Decisions from 1994 appear in HTML. Decisions from 1989/90 to 1993 are attached as PDFs.
Four of the fields that appear at the top of individual decisions – Channel/Station, Programme, Standards, Standards Breached – have links that call up other decisions with the same information.
Please note that you will need to select specific standard/s, as well as a broadcasting code, to return decision results.
Note! To see results, scroll down below the search fields.

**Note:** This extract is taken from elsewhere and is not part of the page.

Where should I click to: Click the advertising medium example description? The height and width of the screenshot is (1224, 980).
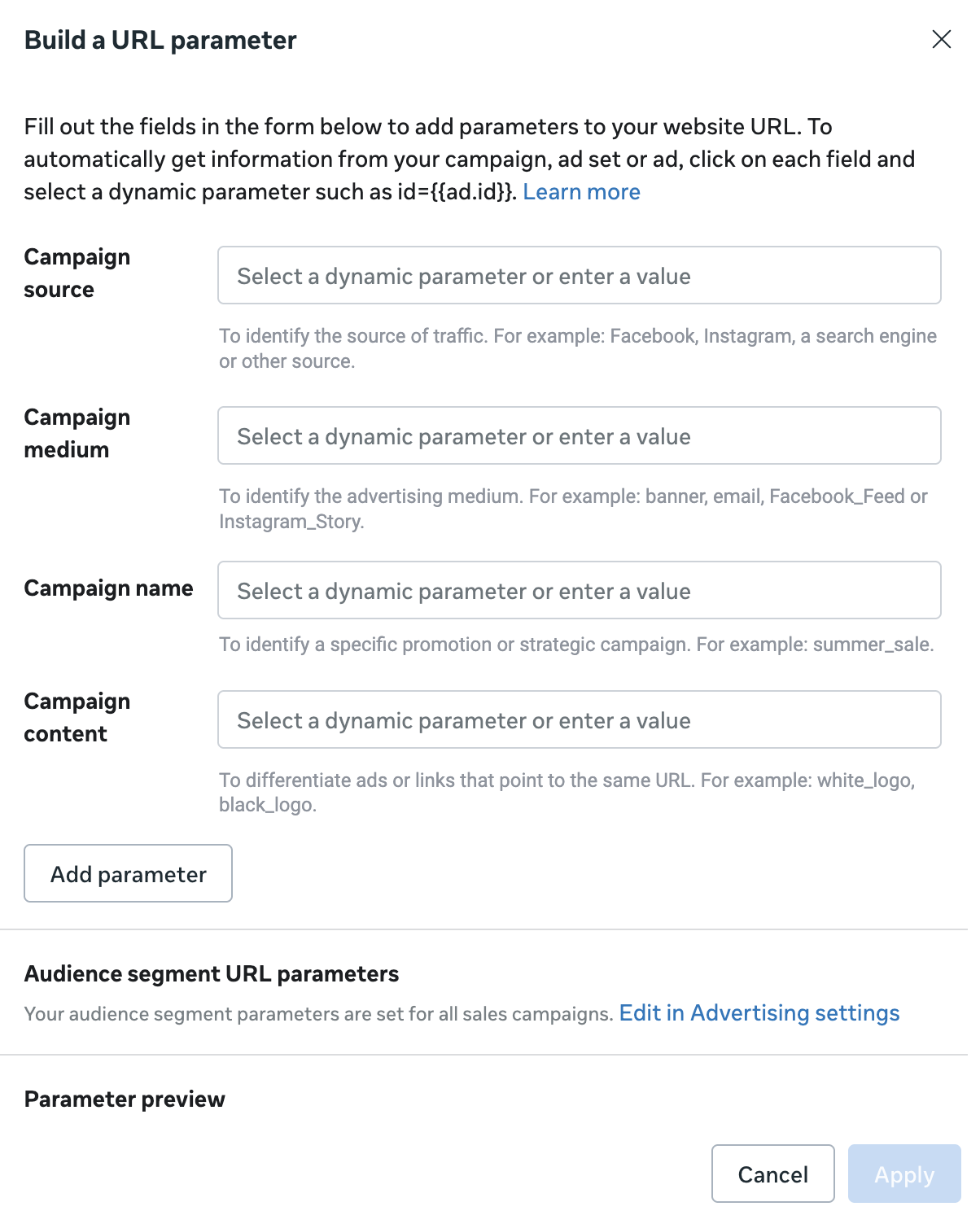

During Michael Laws Talkback the host expressed the view that medical personnel were deliberately
overmedicating patients with dementia, causing them to die. He used the term “zombie” when referring to a person with dementia. The complainant called the station to challenge the host’s comments but was cut off. The Authority did not uphold the complaint that this breached standards relating to accuracy, fairness, and discrimination and denigration: broadcasters have the right to screen calls, as a matter of editorial discretion; the host did not make any derogatory or abusive comments but simply chose not to engage with the complainant; and the use of the term “zombie” was not vitriolic or an attack against people with dementia – the host was expressing his opinion and comments were typical of his style.
Not Upheld: Accuracy, Fairness, Discrimination and Denigration
During Michael Laws Talkback, broadcast on Radio Live, the host interviewed the complainant, a spokesperson for the American Pit Bull Terrier Association. The host accused her of misquoting statistics and making untrue statements; he made comments such as “you’re just as bad as your dogs” and, “can you wear a muzzle”. The Authority held that this was a serious breach of the fairness standard and the action taken by the broadcaster, in upholding only part of the fairness complaint, was insufficient. The Authority did not uphold the accuracy complaint since the host did not make unqualified statements of fact.

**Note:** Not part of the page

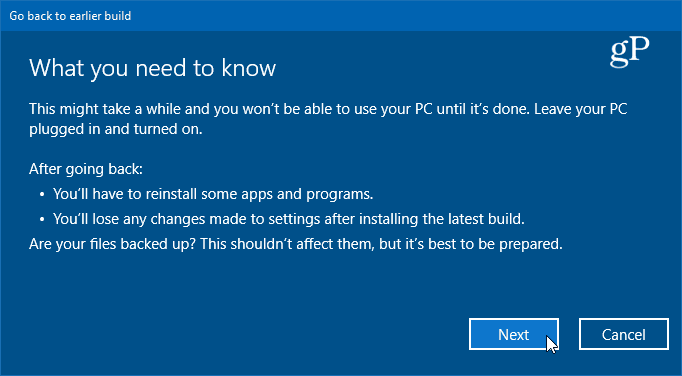Click the 'plugged in and turned on' line

[116, 130]
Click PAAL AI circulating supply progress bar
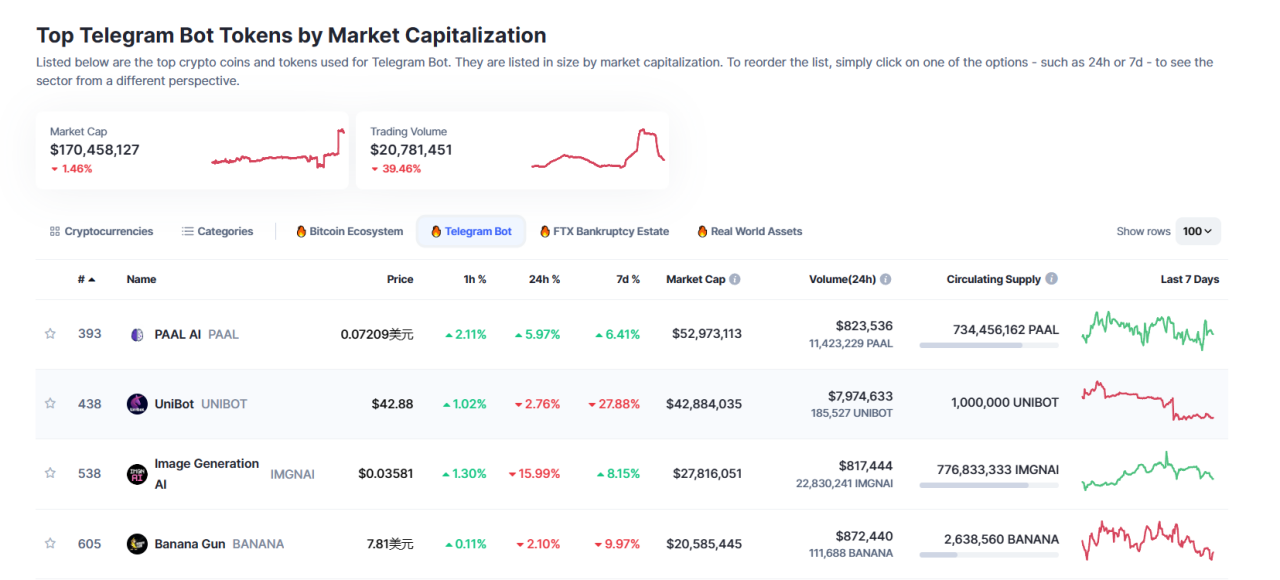1280x580 pixels. pyautogui.click(x=988, y=345)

The Authority ordered the broadcast of a statement, including an apology to the complainant.
Upheld: Fairness and Action Taken
Not Upheld: Good Taste and Decency, Accuracy, Discrimination and Denigration, Responsible Programming
Order: Broadcast of statement, including apology to complainant
During Michael Laws Talkback, broadcast two days running on Radio Live, the host discussed the results of a study conducted by Women’s Refuge and the SPCA which showed a link between domestic violence and animal abuse. The host made a number of comments critical of the women who took part in the study and of women who stayed in violent relationships because of their pets. The Authority did not uphold the complaint that the host’s comments breached standards relating to good taste and decency, accuracy, and discrimination and denigration: talkback is a robust and opinionated environment; the comments amounted to the host’s personal opinion and the two programmes were balanced overall; the comments were limited to women who took part in the study and to those who stayed in violent relationships because of their pets, and the comments did not reach the necessary threshold for encouraging discrimination or denigration against any section of the community.

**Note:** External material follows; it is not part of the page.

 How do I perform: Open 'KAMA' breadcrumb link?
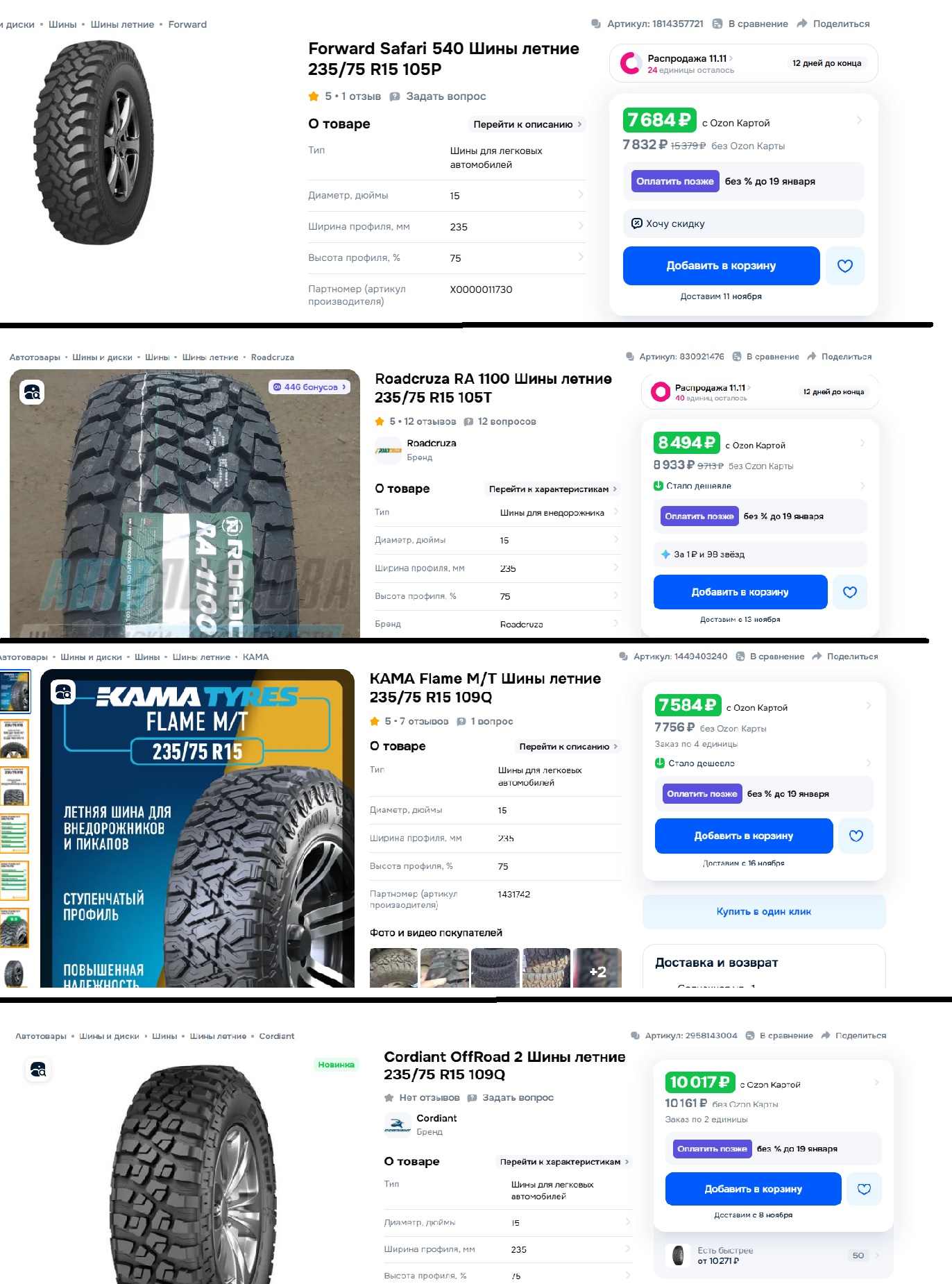coord(255,657)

Not Upheld: Good Taste and Decency, Accuracy, Discrimination and Denigration
During live talkback on the election “tea tapes” story, Radio Live host Michael Laws commented that “the media have gone mad, rabid. If I had a gun I’d shoot them, put them out of their misery, because they have gone rabid and they may infect others.” He went on to specifically mention the Herald on Sunday and questioned why someone hadn’t taken a shotgun and “cleaned out the entire news room”. A majority of the Authority upheld the complaint that these comments breached the good taste and decency standard: the combination of the length of the statement, its repeated use of graphic imagery, its specificity in relation to identified journalists and its mode of delivery made the statement unacceptable. Notwithstanding the importance of freedom of expression, Mr Laws’ comments went too far. The Authority made no order. In a minority decision, one member argued that the broadcast did not breach the good taste and decency standard because of the context of talkback radio and Mr Laws’ style, and the use of an accepted and well understood colloquialism. The Authority unanimously did not uphold the complaint that the words breached the law and order standard.
Upheld (Majority): Good Taste and Decency
Not Upheld: Law and Order
Talkback with Michael Laws. Host compared the All Whites to disabled athletes and their win of supreme Halberg trophy to awarding disabled sports award. Not upheld (discrimination and denigration).
Michael Laws Talkback. Host criticized NZ Fire Service and spokespeople: allegedly in breach of fairness. Order (broadcast of statement).
Michael Laws talkback. Exclusive Brethren. Fairness, denigration and discrimination, upheld. Good taste and decency, balance, subsumed. Orders (broadcast of statement, costs $3,456.74).